The company is ratcheting up spending cuts ahead of the deal, announcing it expects about $730 million in cost reductions by the end of the year. It’s laying off about 10 percent of its global workforce of more than 60,000 people.
DuPont booked a $798 million restructuring charge, incorporating $656 million of severance and related benefit costs during the quarter.
Sales fell across all business segments and in all regions, mostly because of negative currency impacts, although volumes declined in North America, as well as the Europe, Middle East and Africa region.

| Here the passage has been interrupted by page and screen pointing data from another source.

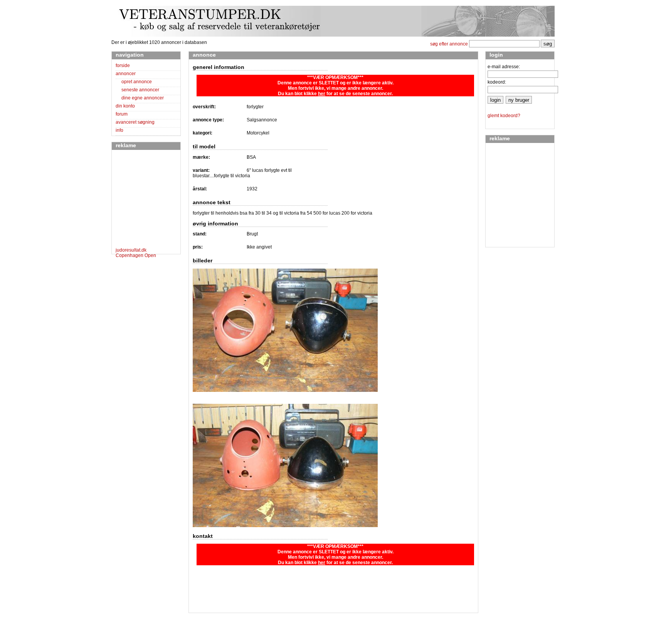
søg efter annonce (449, 44)
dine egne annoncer (142, 98)
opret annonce (136, 81)
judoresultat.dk (131, 250)
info (119, 130)
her (321, 93)
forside (123, 65)
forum (122, 114)
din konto (125, 106)
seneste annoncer (140, 89)
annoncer (126, 73)
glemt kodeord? (504, 115)
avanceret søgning (135, 122)
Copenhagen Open (136, 255)
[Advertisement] (139, 200)
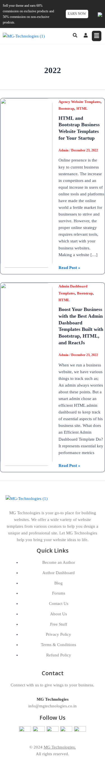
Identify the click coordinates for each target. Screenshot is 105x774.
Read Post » (69, 267)
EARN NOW (77, 14)
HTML (82, 109)
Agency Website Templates (80, 102)
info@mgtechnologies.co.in (52, 706)
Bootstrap (66, 109)
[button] (96, 36)
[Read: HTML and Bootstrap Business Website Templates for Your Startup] (26, 182)
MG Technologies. (60, 747)
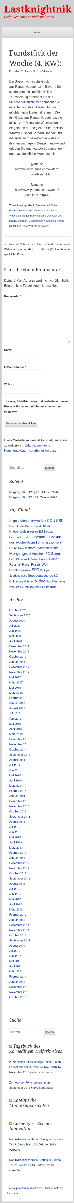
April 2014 (15, 780)
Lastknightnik (38, 9)
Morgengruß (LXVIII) (22, 492)
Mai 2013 (15, 837)
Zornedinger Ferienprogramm (28, 1082)
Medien (43, 547)
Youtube (29, 587)
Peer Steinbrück (19, 559)
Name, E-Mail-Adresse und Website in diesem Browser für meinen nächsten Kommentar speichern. (36, 406)
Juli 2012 (15, 889)
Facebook (15, 537)
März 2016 (16, 693)
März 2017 (16, 682)
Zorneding (50, 586)
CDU (51, 520)
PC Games (53, 553)
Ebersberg (32, 531)
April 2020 (15, 641)
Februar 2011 (17, 976)
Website (9, 384)
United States (26, 581)
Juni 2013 (15, 832)
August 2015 (17, 708)
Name (8, 349)
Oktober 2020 (17, 610)
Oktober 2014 (17, 749)
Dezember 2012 (19, 863)
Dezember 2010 (19, 987)
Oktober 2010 (17, 997)
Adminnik (47, 71)
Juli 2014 (15, 765)
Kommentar (12, 296)
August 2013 (17, 822)
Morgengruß (20, 553)
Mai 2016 (15, 687)
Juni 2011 (15, 956)
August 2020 (17, 620)
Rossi (26, 564)
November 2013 (19, 806)
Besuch (43, 215)
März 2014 (16, 785)
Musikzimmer (32, 102)
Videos (13, 215)
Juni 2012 (15, 894)
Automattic (13, 1193)
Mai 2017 (15, 677)
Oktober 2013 (17, 811)
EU (41, 531)
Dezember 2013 (19, 801)
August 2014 (17, 760)
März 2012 (16, 909)
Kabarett (31, 547)
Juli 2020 (15, 625)
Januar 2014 (17, 796)
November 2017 (19, 672)
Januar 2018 (17, 662)
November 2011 (19, 930)
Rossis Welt (39, 564)
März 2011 (16, 971)
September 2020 (19, 615)
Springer (45, 570)
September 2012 (19, 878)
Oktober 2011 (17, 935)
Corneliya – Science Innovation (30, 1126)
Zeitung (38, 587)
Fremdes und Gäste (46, 205)
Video (40, 581)
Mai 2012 (15, 899)
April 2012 (15, 904)
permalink (43, 226)
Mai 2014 (15, 775)
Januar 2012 (17, 920)
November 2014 (19, 744)
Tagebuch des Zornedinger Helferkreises (35, 1049)
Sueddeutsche (18, 575)
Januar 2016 (17, 703)
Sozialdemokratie (20, 570)
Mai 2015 (15, 724)
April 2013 (15, 842)
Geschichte (55, 542)
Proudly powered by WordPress (25, 1188)
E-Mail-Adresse (15, 367)
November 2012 (19, 868)
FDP (26, 536)
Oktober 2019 (17, 656)
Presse (43, 559)
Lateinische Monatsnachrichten (29, 1103)
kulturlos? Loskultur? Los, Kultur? (41, 210)
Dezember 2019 (19, 646)
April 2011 (15, 966)
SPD (35, 569)
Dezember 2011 (19, 925)
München (22, 220)
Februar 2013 (17, 853)
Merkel (54, 547)
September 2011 (19, 940)
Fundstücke (15, 210)
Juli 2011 (15, 951)
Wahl (49, 581)
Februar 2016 (17, 698)
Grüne (13, 548)
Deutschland (33, 526)
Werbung (59, 581)
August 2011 (17, 945)
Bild (43, 520)
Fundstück (38, 536)
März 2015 (16, 734)
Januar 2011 (17, 982)
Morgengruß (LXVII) (21, 497)
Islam (21, 548)
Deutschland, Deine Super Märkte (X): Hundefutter (53, 249)
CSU (60, 520)
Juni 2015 (15, 718)
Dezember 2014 (19, 739)
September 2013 (19, 816)
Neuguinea (50, 220)
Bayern (34, 215)
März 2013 (16, 847)
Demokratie (16, 526)
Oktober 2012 (17, 873)
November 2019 (19, 651)
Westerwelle (16, 587)
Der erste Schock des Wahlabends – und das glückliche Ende (19, 249)
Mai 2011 (15, 961)
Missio (12, 220)
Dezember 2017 (19, 667)
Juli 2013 (15, 827)
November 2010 (19, 992)
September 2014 (19, 754)
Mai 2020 (15, 636)
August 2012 (17, 883)
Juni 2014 (15, 770)
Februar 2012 (17, 914)
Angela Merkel (19, 520)
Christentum (54, 215)
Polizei (34, 559)
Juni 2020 (15, 631)
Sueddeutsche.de (40, 575)
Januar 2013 (17, 858)
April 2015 (15, 729)
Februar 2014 (17, 791)
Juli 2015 (15, 713)
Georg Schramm (37, 542)
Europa (48, 531)
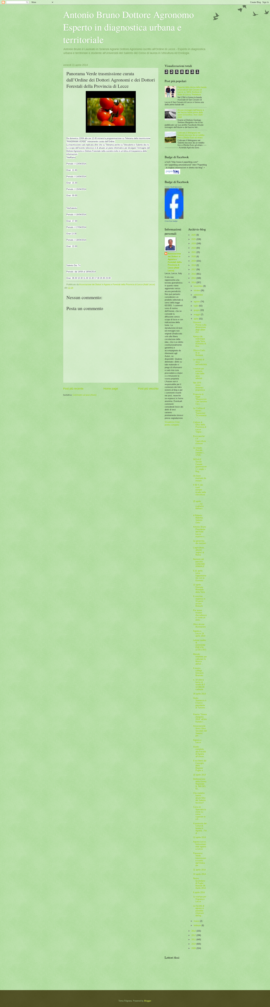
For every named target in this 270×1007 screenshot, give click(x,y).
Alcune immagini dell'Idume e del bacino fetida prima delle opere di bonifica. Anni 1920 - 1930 (191, 113)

The electronics and communications unit had a sales decline of 14 percent. Sales fell 11 percent in the agriculture and also the performance materials segments. All three units also saw full-year sales decline by double-digit percentages.
The Wilmington, Delaware, chemical company on Tuesday reported a loss of $253 million, or 29 cents per share, for the quarter ending Dec. 31, compared to a profit of $683 million, or 75 cents per share, for the same period in 2014.
Net sales totaled $5.3 billion, down from $5.8 billion in the previous year.
For the full-year, DuPont reported net income of $1.95 billion, or $2.17 per share, compared to $3.6 billion, or $3.95 per share, in 2014. Net sales for the year declined 12 percent to $25.1 billion. Operating earnings for the year totaled $2.77 per share, down from $3.36 per share in the prior year.
DuPont expects the Dow Chemical deal to close in the second half of this year, but it faces a significant review from regulators. The combined company, DowDuPont, will be separated into three independent, publicly traded companies through tax-free spin-offs.
DuPont expects full-year operating earnings for 2016 in the range of $2.95 to $3.10 per share.
Shares of DuPont Co., have fallen 20 percent since the beginning of the year, while the Standard & Poor’s 500 index has decreased 8 percent. The stock has dropped 28 percent in the last 12 months.